離婚を考える際、子どもがいるご夫婦にとってとても重要なのが「養育費」の取り決めです。
養育費は、親の義務であり、子どもの健やかな成長のために必要なものです。しかし、現実には支払いが滞ったり、そもそもきちんと決められていなかったりするケースも少なくありません。

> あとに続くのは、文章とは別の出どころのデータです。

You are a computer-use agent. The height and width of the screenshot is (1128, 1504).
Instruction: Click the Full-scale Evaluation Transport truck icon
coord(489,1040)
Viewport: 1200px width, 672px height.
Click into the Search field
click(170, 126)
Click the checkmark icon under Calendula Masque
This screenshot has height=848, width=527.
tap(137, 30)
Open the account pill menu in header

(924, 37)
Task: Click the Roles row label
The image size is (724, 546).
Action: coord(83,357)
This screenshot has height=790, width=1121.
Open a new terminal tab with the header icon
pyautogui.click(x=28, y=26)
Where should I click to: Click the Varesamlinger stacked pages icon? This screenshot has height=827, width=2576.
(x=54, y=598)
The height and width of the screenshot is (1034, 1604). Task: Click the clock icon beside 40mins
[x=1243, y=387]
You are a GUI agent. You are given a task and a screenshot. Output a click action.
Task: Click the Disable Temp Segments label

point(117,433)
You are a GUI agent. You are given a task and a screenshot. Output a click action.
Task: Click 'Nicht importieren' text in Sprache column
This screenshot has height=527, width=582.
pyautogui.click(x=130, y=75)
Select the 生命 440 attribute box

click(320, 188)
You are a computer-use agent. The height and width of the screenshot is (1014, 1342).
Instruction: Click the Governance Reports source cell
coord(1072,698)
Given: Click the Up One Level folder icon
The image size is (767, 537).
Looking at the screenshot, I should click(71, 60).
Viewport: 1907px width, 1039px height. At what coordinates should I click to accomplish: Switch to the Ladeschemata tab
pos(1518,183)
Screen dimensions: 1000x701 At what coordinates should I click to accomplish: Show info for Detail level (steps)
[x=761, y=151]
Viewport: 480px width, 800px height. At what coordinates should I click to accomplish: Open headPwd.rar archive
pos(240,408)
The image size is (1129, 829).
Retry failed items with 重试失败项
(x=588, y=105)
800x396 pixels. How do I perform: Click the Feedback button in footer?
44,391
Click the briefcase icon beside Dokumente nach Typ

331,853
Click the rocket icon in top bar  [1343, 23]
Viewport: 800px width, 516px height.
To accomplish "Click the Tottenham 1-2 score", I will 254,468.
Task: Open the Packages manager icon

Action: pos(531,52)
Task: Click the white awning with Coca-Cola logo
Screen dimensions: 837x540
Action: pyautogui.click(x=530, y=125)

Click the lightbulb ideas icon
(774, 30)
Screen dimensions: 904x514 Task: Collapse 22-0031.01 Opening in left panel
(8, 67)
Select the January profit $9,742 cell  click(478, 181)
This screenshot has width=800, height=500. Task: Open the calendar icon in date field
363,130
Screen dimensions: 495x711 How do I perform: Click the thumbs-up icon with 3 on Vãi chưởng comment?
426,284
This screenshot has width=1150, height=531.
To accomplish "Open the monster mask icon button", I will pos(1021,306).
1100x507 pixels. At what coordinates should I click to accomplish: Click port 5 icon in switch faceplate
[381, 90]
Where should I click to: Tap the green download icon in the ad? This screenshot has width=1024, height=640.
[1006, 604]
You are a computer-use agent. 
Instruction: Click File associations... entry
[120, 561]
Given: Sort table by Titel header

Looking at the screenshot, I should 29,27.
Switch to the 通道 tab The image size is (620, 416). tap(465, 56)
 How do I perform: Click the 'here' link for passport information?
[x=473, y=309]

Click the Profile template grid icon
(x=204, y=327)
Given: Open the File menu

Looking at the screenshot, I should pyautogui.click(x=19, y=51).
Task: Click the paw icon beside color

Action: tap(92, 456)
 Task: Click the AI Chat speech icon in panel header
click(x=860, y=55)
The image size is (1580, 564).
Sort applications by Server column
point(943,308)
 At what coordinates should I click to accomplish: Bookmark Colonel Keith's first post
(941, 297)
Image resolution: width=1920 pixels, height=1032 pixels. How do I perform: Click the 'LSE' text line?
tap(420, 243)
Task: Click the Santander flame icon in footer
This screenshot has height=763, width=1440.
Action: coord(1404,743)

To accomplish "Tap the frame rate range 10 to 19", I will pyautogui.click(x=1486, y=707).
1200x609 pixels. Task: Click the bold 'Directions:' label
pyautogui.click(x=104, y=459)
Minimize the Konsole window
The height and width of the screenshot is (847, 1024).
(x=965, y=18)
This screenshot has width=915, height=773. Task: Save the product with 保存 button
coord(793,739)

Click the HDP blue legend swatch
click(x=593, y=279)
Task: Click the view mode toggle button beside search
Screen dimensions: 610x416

この記事では、養育費の正しい取り決め方と、離婚協議書・公正証書に記載する際の注意点を行政書士の視点から解説します。
養育費とは?その目的と重要性
養育費とは、離婚後に子どもと同居していない側(通常は非監護親)が、子どもを育てるために支払う費用です。
具体的には、以下のような費用が含まれます
- 食費・衣服費・医療費などの生活費
- 教育費(保育園、学校、塾、習い事など)
- その他、住居費や交通費など子どもに関わる全般的な費用
養育費の支払いは親の義務であり、子どもにとっての「当然の権利」です。金額や支払い期間をきちんと定めておくことで、将来のトラブルを防ぐことができます。
養育費の取り決め方法
① 話し合いによる取り決め(協議)
もっとも一般的なのが、両者の話し合いによって金額・支払方法を決める「協議」です。
お互いの収入や子どもの年齢・生活費をもとに決めますが、基準がわからないという方は、以下の「算定表」を参考にするとよいでしょう。
養育費算定表(裁判所の標準)
家庭裁判所が利用している養育費の目安表。
両親の年収や子どもの年齢・人数に応じて、おおよその金額を確認できます。
② 家庭裁判所での調停や審判
話し合いがまとまらない場合は、家庭裁判所に調停を申し立てることも可能です。
ただし、時間がかかるため、まずは協議による取り決めを目指すのが一般的です。
書き方の注意点(離婚協議書・公正証書への記載)
養育費の取り決めは、口約束ではなく必ず書面に残すことが大切です。将来、支払いが滞ったときにも法的に対応しやすくなります。
書く際の注意点は以下のとおりです。
① 金額・支払日・振込口座を明確に
- 月額〇万円
- 毎月〇日までに
- ○○銀行○○支店 普通口座 〇〇〇〇〇〇(受取人:氏名)
など、曖昧な表現は避けて具体的に記載しましょう。
② 支払期間を明記する
「〇〇年〇月から、子どもが満20歳になる年度の3月まで」など、終了時期を明確にします。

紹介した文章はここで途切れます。